1534. Count Good Triplets

EasyLeetCode

Given an array of integers arr, and three integers a, b and c. You need to find the number of good triplets.

A triplet (arr[i], arr[j], arr[k]) is good if the following conditions are true:

0 ≤ i < j < k < arr.length

|arr[i] - arr[j]| ≤ a

|arr[j] - arr[k]| ≤ b

|arr[i] - arr[k]| ≤ c

Where |x| denotes the absolute value of x.

Return the number of good triplets.

Example 1:

Input: arr = [3,0,1,1,9,7], a = 7, b = 2, c = 3

Output: 4

Explanation: There are 4 good triplets: [(3,0,1), (3,0,1), (3,1,1), (0,1,1)].

Example 2:

Input: arr = [1,1,2,2,3], a = 0, b = 0, c = 1

Output: 0

Explanation: No triplet satisfies all conditions.

Constraints:

3 ≤ arr.length ≤ 100

0 ≤ arr[i] ≤ 1000

0 ≤ a, b, c ≤ 1000

How to solve the problem

• Adding the first if statement if abs(arr[i] - arr[j]) ≤ a: before the innermost loop, we can skip the entire innermost loop if the first condition is not satisfied.

• Using and for logic connection instead of bitwise AND & in Python.

• If a method is in class, we need the first parameter self to call the instance of class.

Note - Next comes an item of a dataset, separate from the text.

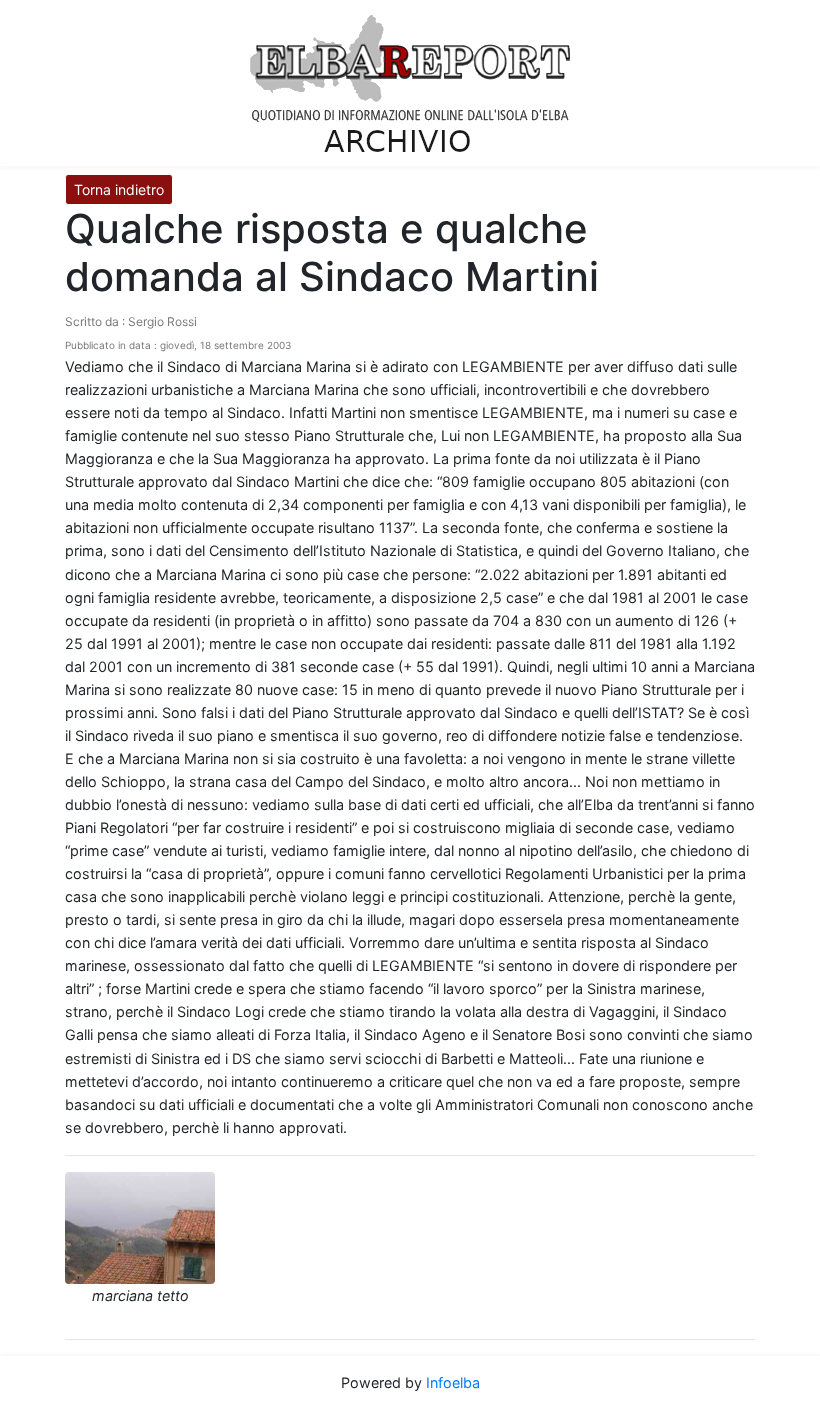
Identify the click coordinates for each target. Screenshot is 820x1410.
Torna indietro (119, 189)
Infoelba (453, 1382)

And also we need an instance to call the method. Otherwise, using @staticmethod outside class.

Code

class Solution:
    def countGoodTriplets(self, arr: list[int], a: int, b: int, c: int) -> int:
        count = 0
        for i in range(len(arr)):
                for j in range(i + 1 ,len(arr)):
                    if abs(arr[i] - arr[j]) <= a:
                        for k in range(j + 1, len(arr)):
                            if abs(arr[j] - arr[k]) <= b and abs(arr[i] - arr[k]) <= c:
                                count += 1
        return count

Complexity

Time complexity: O(n³)

We're using 3 nested loops to go through every possible triplet.

Space complexity: O(1)

Only using one counter for the result.